Some of what Lewinsky writes:
  • "Sure my boss [President Clinton] took advantage of me, but I will always remain firm on this point: it was a consensual relationship. Any 'abuse' came in the aftermath, when I was made a scapegoat in order to protect his powerful position. The Clinton administration, the special prosecutor's minions, the political operatives on both sides of the aisle, and the media were able to brand me."
  • "I, myself, deeply regret what happened between me and President Clinton. Let me say it again: I. Myself. Deeply. Regret. What. Happened."
  • "It's time to burn the beret and bury the blue dress."
  • "I was . . . possibly the first person whose global humiliation was driven by the Internet."
  • In response to a February report that said Hillary Clinton had described Lewinsky to a close friend as a "narcissistic looney toon," but also said she'd been "emotionally neglectful" of the president: "Yes, I get it. Hillary Clinton wanted it on record that she was lashing out at her husband's mistress. She may have faulted her husband for being inapropiate, but I find her impulse to blame the Woman -- not only me, but herself -- troubling."
  • "[After the scandal], I turned down offers that would have earned me more than $10 million, because they didn't feel like the right thing to do."

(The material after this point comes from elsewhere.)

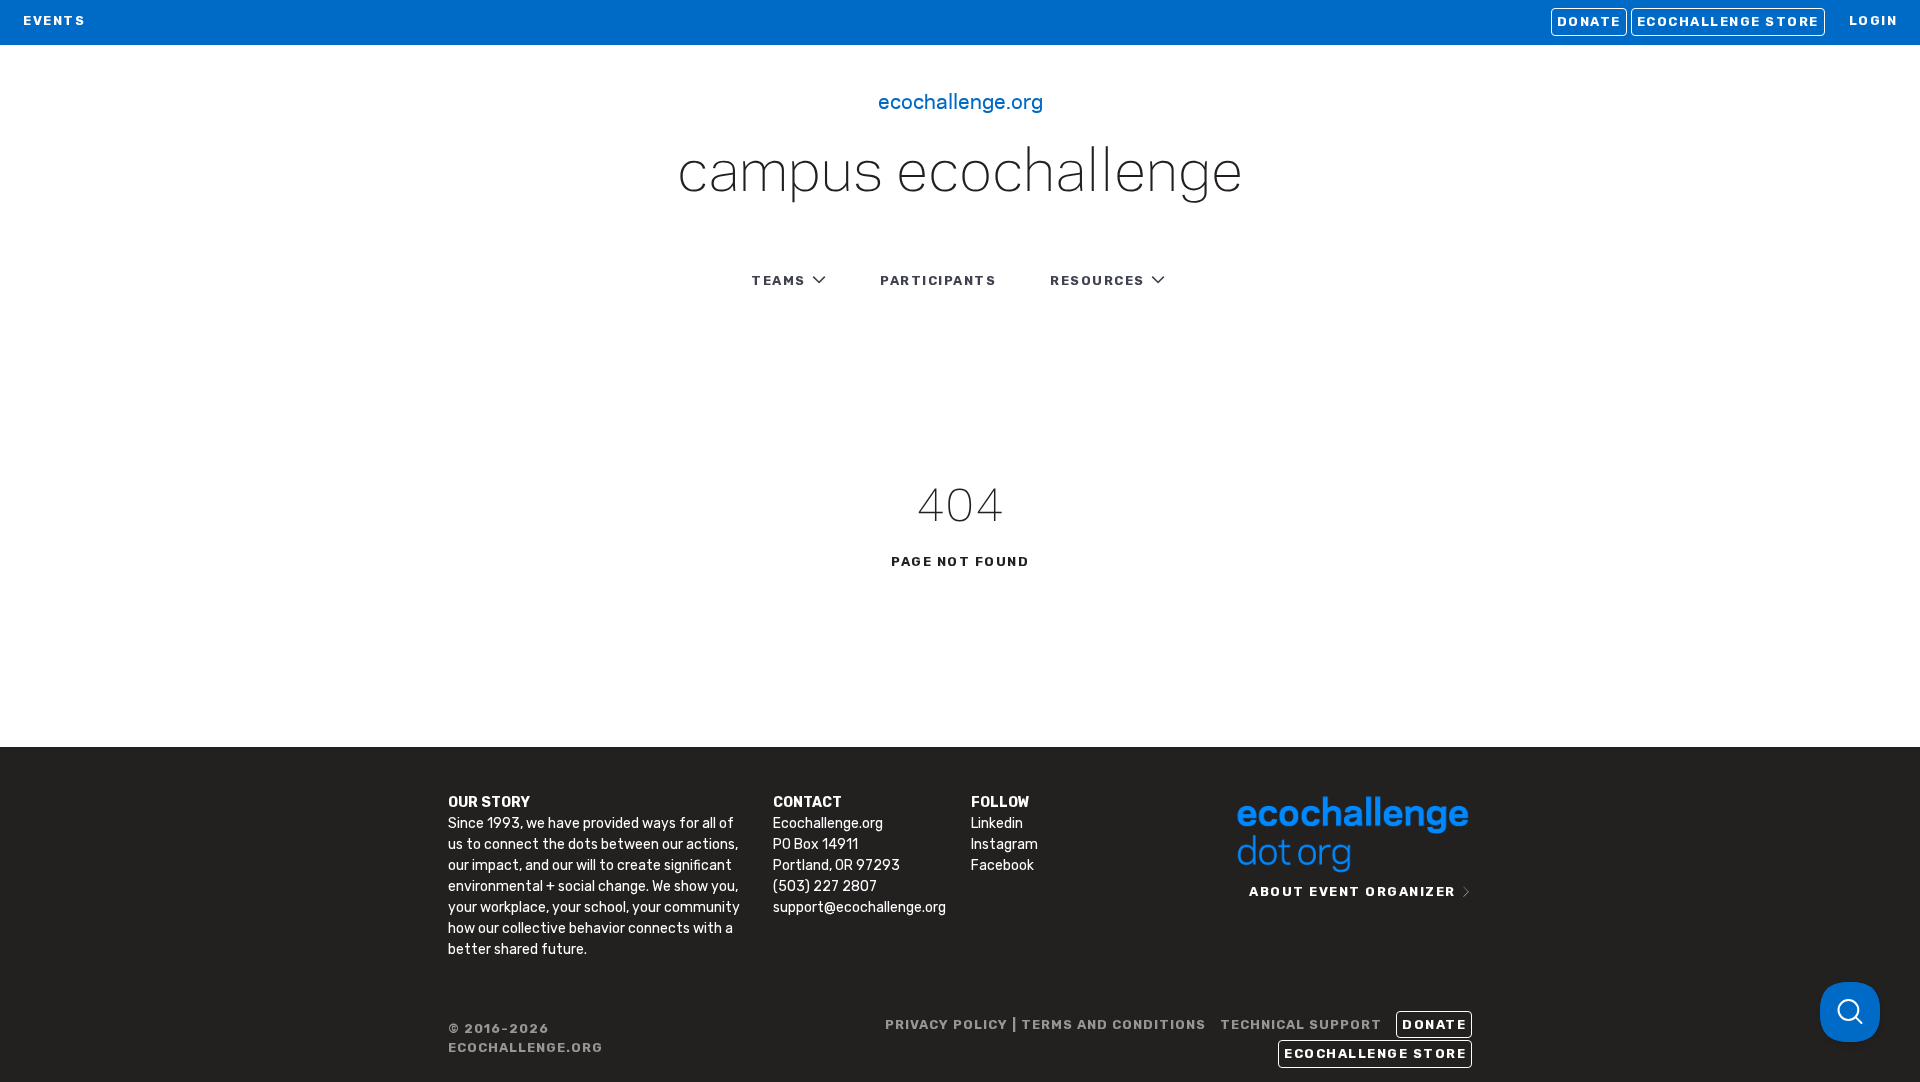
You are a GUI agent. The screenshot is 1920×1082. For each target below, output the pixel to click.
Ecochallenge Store (1728, 21)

  • "Thanks to the Drudge Report, I was... possibly the first person whose global humiliation was driven by the Internet," Lewinsky wrote of the influential aggregator, which covered every turn in the Lewinsky scandal.
Lewinsky, who despite earning a master's degree in social psychology from the London School of Economics, said she's had trouble finding work because of the scandal, says she was motivated by the 2010 suicide of gay Rutgers University student Tyler Clementi, who killed himself after a video of him kissing a man was streamed online as a "joke." She says she remembers contemplating suicide during the Clinton scandal and in its aftermath, and wants to get involved in efforts to help victims of online humiliation and harassment, and to start speaking publcly about it. She said, "Perhaps by sharing my story, I might be able to help others in their darkeset moments of humiliation.

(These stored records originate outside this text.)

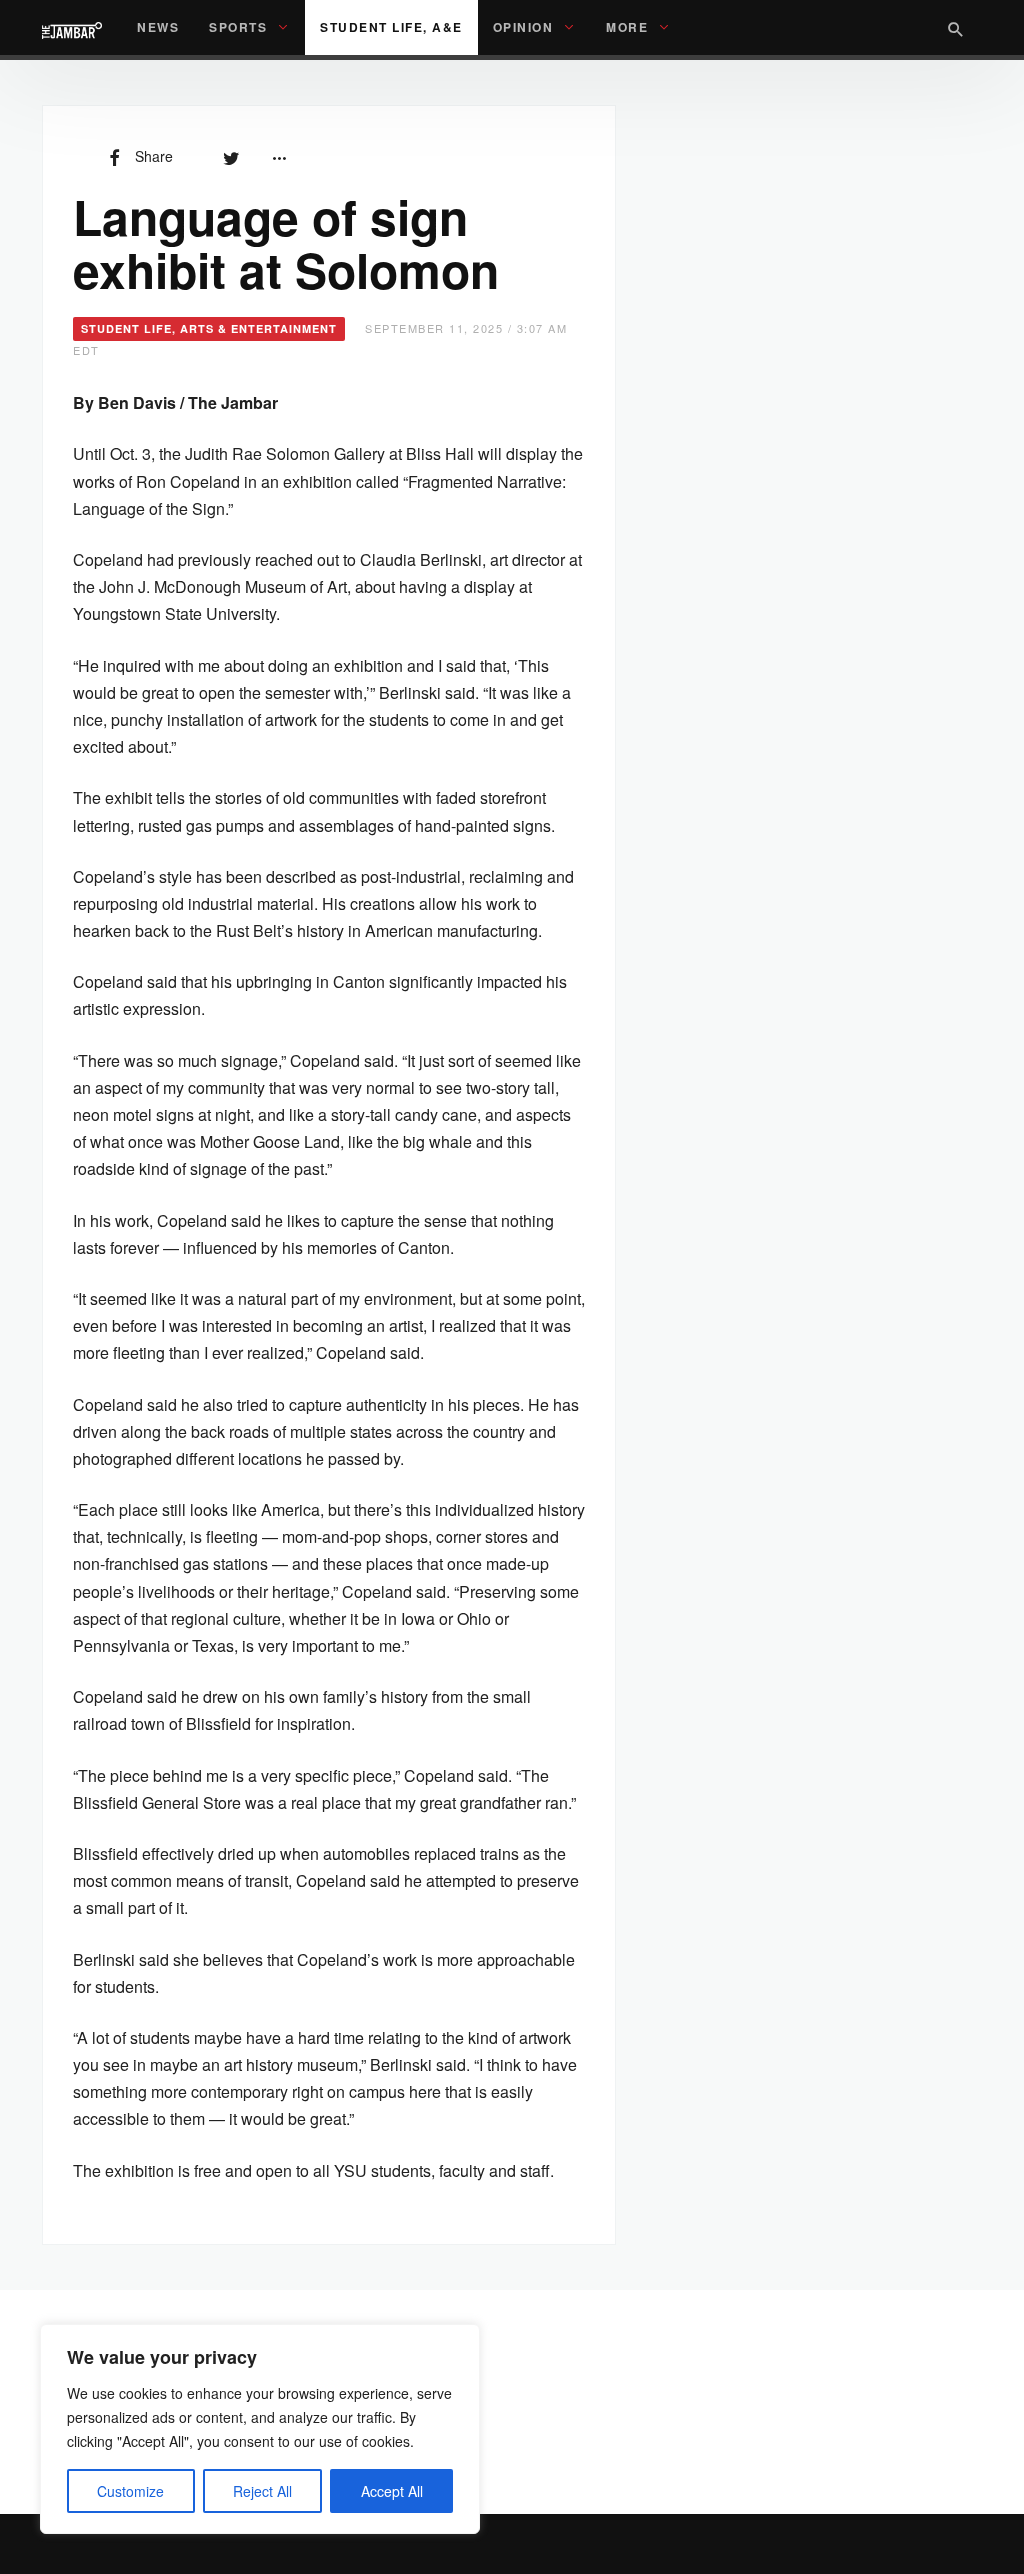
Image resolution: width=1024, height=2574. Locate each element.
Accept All (392, 2491)
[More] (279, 156)
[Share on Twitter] (231, 156)
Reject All (262, 2491)
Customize (130, 2491)
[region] (260, 2429)
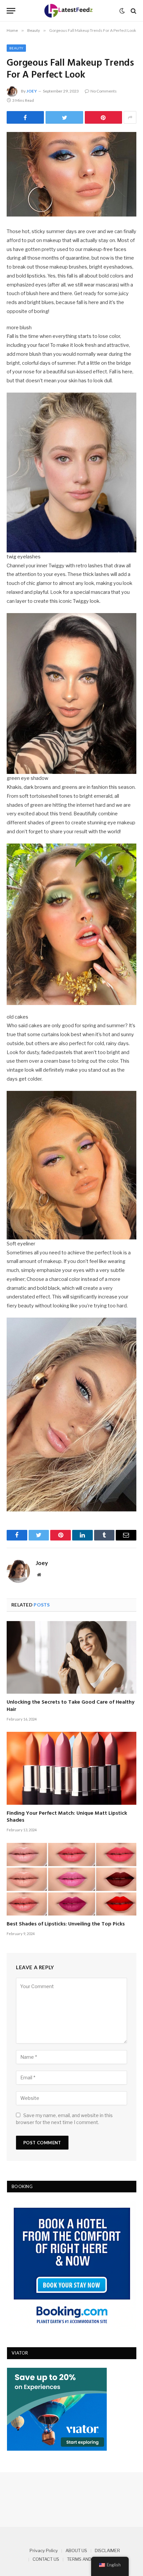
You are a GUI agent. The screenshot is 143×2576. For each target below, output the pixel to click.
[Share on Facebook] (25, 117)
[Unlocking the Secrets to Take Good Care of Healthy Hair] (71, 1657)
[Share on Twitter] (64, 117)
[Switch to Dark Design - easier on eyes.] (122, 11)
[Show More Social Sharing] (130, 117)
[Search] (132, 10)
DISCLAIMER (107, 2550)
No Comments (103, 91)
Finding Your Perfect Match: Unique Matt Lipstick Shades (67, 1817)
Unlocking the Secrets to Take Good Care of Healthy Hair (70, 1706)
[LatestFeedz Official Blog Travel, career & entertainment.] (69, 11)
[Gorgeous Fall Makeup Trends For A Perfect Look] (71, 174)
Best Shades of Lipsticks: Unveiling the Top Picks (66, 1924)
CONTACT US (46, 2559)
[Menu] (11, 10)
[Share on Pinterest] (103, 117)
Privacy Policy (44, 2550)
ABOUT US (76, 2550)
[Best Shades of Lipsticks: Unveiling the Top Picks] (71, 1879)
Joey (31, 91)
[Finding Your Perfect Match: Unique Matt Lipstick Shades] (71, 1768)
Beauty (16, 48)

Clinton first broke her silence in a March 1999 interview with Barbara Walters, one month after Clinton was acquitted in the Senate following his impeachment. She also did a few more interviews and cooperated with Andrew Morton on his book, Monica's Story, the same year.

The full essay in the June issue of Vanity Fair will be availalbe digitally on Thursday (May 8th), and on newsstands on May 13th.